By Barry Sears, Hon. AIA
The Chicago Board of Trade building at LaSalle and Jackson Streets (architects Holabird and Root, 1930) is a one-of-a-kind project for particular and well-heeled clients. It arrived in a new style for architecture which – suddenly, but briefly (1920s-1940) – became a world-wide sensation.
The style came to be known as “Art Deco”. One critic called it ‘the last of the total styles’ – recognizable immediately in an ash tray, a toaster, a washing machine, an ocean liner – or an American skyscraper. It celebrated the machine age with rich materials expressing modern and ancient motifs. Unlike older architectural styles, it could express a building’s purpose not just with a name, but through its ornamentation.
Art Deco first appeared in Europe, where the public, depressed after the devastation of the Great War, turned its attention to exotic, fresh places not noticed before. Archeology in the old Ottoman Empire brought to life ancient designs from the middle East. Meso-American imagery arrived via the Mexican Revolution. Cubism, in its flat, geometrical forms, dominated the art world.
Let us walk south on LaSalle from Madison Street. Observe the prominent CBOT tower – the city’s tallest for more than thirty years. Its location at the foot of Chicago’s historically most important business and banking street proclaimed its status as a signature city business. Its shape is different from older – and newer buildings. Zoning rules from 1923 required tall buildings to be “set back” above a certain height, to allow pedestrians more daylight. Anything exceeding 264 feet above the lot line could use only one-quarter of the lot’s size to go higher. As a result, many Chicago buildings of the Art Deco era acquired an “armchair” look – as you can see in the CBOT.

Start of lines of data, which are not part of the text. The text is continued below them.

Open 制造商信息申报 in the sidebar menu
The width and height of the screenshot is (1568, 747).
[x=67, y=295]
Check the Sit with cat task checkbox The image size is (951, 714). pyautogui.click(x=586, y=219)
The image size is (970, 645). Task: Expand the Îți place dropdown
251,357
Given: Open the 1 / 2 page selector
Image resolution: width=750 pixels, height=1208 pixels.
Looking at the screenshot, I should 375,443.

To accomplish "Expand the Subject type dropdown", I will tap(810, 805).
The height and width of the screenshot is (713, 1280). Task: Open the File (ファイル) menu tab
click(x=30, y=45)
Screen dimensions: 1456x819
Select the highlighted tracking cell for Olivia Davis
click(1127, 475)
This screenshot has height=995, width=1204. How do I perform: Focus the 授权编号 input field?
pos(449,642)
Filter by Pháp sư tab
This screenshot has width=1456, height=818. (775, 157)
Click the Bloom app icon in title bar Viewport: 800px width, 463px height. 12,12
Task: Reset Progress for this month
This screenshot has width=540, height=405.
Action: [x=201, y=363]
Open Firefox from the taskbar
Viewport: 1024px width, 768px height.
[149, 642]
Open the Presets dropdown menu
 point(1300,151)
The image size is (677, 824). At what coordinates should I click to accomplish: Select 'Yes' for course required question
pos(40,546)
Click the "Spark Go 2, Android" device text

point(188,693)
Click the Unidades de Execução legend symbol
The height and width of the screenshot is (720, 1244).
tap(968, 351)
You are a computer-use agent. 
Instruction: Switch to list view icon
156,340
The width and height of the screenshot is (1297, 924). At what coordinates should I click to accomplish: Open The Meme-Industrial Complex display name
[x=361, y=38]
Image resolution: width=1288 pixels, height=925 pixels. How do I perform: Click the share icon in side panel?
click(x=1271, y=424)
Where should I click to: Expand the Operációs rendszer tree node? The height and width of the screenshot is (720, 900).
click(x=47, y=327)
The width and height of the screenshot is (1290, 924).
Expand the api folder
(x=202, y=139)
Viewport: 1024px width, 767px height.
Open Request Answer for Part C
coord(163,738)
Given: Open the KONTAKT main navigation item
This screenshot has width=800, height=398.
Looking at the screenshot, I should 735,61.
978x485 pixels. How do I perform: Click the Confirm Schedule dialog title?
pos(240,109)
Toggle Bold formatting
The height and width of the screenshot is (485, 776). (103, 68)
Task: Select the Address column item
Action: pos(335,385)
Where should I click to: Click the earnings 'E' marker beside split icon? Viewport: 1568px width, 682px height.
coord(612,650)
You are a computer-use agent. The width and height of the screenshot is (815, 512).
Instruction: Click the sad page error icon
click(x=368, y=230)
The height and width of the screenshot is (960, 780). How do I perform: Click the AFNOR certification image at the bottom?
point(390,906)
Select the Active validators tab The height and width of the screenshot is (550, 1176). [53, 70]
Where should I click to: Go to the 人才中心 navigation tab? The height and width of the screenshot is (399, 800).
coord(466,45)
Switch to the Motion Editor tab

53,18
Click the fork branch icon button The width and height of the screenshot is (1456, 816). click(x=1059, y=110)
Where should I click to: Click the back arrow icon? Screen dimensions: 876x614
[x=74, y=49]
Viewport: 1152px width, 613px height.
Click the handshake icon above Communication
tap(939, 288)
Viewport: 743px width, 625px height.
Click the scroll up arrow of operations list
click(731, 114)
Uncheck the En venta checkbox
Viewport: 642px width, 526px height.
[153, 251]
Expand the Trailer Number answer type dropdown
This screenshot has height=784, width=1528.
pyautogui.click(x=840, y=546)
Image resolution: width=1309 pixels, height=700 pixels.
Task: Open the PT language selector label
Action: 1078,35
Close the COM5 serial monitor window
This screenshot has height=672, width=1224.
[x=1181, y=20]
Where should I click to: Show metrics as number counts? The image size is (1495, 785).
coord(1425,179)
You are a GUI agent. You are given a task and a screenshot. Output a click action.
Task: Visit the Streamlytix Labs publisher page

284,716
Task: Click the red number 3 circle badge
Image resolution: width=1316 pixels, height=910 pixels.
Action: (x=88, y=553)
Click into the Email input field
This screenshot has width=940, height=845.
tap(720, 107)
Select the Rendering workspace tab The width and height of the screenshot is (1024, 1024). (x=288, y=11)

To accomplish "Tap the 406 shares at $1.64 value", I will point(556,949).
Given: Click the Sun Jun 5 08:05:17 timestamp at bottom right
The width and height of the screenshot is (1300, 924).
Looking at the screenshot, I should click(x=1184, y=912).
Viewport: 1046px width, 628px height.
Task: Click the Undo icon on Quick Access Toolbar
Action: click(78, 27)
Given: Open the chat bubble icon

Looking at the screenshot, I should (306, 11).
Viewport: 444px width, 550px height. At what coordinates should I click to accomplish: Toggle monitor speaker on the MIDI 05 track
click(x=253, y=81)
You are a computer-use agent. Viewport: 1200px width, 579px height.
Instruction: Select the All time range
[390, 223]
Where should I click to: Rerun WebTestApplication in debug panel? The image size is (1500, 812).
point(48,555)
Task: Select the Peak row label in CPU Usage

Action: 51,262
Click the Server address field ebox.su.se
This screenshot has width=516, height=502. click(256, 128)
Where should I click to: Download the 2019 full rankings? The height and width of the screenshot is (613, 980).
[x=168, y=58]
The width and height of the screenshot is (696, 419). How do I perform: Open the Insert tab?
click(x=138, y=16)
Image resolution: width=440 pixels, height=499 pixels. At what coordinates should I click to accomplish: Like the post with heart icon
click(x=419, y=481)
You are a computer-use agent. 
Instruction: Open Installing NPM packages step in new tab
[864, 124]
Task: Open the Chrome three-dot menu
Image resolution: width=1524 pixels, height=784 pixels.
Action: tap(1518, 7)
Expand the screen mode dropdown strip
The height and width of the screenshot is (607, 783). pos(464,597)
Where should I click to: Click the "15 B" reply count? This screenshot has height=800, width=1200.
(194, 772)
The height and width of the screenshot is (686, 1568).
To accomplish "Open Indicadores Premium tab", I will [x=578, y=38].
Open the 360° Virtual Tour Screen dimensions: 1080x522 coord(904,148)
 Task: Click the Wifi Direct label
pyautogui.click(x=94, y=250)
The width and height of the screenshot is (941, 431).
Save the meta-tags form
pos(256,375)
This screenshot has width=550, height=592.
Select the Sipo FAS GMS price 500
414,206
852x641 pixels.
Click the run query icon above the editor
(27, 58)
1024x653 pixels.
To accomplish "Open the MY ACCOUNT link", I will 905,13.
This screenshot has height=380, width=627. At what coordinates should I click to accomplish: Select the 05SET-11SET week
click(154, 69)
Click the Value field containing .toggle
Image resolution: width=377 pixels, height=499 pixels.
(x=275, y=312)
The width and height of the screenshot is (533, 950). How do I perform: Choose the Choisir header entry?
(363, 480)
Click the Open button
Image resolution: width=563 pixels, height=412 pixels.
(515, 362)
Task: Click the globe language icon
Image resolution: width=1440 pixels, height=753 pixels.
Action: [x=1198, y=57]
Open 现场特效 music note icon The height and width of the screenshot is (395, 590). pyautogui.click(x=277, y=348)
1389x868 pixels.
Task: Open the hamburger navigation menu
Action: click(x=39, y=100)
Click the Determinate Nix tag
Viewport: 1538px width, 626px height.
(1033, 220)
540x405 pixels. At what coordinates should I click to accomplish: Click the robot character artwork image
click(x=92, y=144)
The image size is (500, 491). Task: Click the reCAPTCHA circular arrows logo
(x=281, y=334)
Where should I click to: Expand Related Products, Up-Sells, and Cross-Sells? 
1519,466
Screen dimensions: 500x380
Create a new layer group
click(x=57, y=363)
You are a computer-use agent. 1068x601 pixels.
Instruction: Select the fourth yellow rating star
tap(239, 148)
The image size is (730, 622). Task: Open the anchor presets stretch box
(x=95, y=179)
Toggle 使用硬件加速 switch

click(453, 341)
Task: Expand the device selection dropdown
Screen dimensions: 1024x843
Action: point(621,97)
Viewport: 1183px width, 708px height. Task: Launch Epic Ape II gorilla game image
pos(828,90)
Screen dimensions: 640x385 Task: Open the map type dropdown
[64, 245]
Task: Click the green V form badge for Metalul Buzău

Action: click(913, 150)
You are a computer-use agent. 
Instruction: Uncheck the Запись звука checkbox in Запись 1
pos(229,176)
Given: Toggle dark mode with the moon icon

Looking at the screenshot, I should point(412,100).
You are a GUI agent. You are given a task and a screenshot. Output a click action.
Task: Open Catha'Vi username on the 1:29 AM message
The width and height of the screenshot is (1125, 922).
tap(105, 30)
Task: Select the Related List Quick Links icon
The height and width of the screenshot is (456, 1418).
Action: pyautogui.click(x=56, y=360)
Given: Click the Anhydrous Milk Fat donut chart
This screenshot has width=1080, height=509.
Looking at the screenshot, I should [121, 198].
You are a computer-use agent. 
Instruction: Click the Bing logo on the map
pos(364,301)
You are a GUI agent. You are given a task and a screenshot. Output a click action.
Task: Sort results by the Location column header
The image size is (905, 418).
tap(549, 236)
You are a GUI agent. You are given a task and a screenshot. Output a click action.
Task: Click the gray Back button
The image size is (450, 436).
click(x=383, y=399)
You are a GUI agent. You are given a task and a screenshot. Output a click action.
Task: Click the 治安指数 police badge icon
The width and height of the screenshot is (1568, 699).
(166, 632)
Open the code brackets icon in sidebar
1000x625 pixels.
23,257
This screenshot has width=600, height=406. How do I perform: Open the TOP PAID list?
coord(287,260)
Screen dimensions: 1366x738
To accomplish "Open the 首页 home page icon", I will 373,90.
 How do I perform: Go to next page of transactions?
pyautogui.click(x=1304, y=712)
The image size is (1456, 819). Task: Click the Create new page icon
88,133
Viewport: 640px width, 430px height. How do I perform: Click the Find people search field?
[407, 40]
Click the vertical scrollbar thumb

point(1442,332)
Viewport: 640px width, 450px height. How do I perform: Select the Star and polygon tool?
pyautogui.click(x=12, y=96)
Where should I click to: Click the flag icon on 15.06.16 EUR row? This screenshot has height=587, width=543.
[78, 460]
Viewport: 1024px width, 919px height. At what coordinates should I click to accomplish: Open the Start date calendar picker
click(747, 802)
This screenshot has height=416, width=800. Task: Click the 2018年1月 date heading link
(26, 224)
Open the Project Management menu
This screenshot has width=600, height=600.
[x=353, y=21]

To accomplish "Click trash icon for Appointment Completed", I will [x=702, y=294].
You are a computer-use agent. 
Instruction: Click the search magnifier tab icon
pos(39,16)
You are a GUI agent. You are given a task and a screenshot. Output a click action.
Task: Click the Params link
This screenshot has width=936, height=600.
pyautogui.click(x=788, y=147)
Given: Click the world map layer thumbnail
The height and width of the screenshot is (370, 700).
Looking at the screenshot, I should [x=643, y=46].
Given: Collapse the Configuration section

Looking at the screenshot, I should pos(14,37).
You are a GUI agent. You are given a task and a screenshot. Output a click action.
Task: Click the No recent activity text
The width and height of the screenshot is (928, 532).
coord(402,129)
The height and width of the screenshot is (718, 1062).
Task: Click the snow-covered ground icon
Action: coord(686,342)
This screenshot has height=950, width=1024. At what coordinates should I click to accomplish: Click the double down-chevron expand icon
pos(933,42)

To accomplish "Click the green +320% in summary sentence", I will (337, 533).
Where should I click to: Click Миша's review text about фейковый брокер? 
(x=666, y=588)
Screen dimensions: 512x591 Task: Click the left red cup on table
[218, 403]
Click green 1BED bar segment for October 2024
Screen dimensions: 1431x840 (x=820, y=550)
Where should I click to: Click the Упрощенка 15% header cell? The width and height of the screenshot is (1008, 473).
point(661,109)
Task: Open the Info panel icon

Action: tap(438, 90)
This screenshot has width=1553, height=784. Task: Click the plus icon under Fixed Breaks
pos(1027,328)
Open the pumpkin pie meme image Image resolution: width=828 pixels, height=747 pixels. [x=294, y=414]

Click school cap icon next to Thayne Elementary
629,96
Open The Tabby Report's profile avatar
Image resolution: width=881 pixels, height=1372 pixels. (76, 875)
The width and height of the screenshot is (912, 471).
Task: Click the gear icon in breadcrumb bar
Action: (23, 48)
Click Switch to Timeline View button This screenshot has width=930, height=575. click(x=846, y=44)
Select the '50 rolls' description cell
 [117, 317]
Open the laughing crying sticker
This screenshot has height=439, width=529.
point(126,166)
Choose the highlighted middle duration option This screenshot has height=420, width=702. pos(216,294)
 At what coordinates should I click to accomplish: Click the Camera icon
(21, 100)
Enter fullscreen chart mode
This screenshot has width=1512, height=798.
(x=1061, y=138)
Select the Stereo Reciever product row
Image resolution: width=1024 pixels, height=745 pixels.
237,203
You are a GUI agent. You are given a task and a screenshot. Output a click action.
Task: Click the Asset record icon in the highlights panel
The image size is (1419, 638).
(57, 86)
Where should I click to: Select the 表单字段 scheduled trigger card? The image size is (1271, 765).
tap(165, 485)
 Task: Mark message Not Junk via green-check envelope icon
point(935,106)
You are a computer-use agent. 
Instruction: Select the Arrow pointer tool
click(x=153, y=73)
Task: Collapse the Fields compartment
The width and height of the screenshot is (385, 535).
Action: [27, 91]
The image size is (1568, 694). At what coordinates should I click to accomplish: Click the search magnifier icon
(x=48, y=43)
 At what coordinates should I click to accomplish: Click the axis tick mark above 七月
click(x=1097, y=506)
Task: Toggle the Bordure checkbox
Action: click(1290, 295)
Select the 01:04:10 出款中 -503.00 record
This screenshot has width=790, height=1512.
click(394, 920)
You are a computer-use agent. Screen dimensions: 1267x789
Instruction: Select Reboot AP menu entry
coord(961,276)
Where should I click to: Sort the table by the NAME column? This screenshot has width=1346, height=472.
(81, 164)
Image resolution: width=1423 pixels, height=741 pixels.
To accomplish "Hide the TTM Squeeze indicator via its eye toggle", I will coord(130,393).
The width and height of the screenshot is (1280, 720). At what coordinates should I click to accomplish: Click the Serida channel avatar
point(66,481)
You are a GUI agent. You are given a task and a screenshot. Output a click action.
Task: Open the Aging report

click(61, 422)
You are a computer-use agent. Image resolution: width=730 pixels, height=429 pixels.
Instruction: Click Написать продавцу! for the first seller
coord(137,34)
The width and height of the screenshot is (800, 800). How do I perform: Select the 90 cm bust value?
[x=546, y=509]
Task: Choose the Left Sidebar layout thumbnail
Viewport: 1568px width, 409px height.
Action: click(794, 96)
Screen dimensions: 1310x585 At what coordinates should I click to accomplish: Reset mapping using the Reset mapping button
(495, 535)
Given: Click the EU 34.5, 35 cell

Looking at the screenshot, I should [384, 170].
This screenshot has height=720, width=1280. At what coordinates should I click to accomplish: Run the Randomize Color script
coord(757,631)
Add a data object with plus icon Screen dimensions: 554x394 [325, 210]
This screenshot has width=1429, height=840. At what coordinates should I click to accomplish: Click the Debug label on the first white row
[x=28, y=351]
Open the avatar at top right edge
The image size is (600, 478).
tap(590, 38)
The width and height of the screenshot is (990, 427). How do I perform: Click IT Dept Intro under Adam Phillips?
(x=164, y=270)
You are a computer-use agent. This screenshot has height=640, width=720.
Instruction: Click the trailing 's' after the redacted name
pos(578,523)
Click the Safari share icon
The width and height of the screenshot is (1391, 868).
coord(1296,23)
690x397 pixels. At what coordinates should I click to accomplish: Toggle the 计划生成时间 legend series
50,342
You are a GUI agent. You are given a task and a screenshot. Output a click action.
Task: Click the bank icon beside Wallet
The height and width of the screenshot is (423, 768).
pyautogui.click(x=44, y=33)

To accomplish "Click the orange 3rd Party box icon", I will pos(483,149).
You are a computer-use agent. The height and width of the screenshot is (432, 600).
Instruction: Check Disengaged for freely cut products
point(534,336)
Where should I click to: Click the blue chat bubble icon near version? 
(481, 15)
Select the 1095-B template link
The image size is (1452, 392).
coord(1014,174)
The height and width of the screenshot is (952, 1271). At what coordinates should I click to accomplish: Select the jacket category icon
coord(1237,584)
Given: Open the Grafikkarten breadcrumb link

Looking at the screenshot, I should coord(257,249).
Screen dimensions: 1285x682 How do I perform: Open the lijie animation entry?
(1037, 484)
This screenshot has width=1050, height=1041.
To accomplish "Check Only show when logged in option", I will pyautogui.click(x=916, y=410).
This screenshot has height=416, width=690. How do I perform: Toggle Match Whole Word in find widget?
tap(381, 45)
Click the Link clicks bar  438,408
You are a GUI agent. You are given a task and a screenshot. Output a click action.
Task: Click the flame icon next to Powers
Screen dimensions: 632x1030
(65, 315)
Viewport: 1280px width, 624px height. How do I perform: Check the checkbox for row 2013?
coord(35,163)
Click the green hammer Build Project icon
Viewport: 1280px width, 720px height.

Tall buildings of the Deco era were typically clad in smooth, light limestone. Windows were recessed and separated vertically by darkened ‘spandrels’. Shallower set-backs typically appeared in the higher floors. Buildings seemed to reach for the sky compared to those from an earlier period, whose projecting cornices ‘stopped the eye’.
Getting closer, you can begin to see how ornamentation advances a theme. Ceres, the Roman goddess of grain, stands thirty feet tall on a pyramid at the pinnacle. Sharp eyes can detect her garment’s squared folds, mimicking the lower façade’s alternating pattern of surface limestone and inset windows.
Framing the lettering above the tall windows (inside was the original trading floor) are buffalo heads, representing animals that had roamed the prairies where farmers now grow grain. Left of the clock is the first farmer – a Sumerian? – holding the first crop ever cultivated by a human – wheat. To the right is an American Indian with corn, which of course was native only to the Western hemisphere. Above is a hawk, poised to protect the grain, let’s say, from rats and mice (interior protection is provided by owls, visible in nickel-silver below the second-floor level. They will hunt when the lobby is dark). Below, at the center, is time – a crucial factor in the era of ‘open-outcry’ trading.
Let’s admire the interior – visitors are welcome during the business day.
In the tracery above the exterior doors are historic haystacks. Entering through a revolving door, you’ve just walked under stalks of corn and beside sheaves of wheat. The elegant lobby ahead – you might think of Fred and Ginger taking a turn on the marble floor – is about to reveal some intriguing connections.
King Tut’s tomb, opened in 1922, fascinated the world and enriched the Art Deco style. A mummy, a bed, jewelry were all there – as well as amphorae laden with grain for the king’s afterlife. Recalling that you are under a pyramid, that you’ve just traveled through a lowered corridor into a tomb-like space … this might be Tut’s place!
Continuing south to the elevator hallway – leaving Egypt and Tut – notice the original elevator doors. Are you seeing tightly-bound sheaves of wheat … or martini glasses? Turning left towards the side exit, note the row of three mailboxes, each fronted with a stylized eagle. The first two are for regular mail. On the third – air mail – the eagle has a propeller.
Exiting east to the plaza, you might pause to imagine the fun that must have infected the architects and designers who invented these small details – and enriched the enormous work of art that is the Chicago Board of Trade.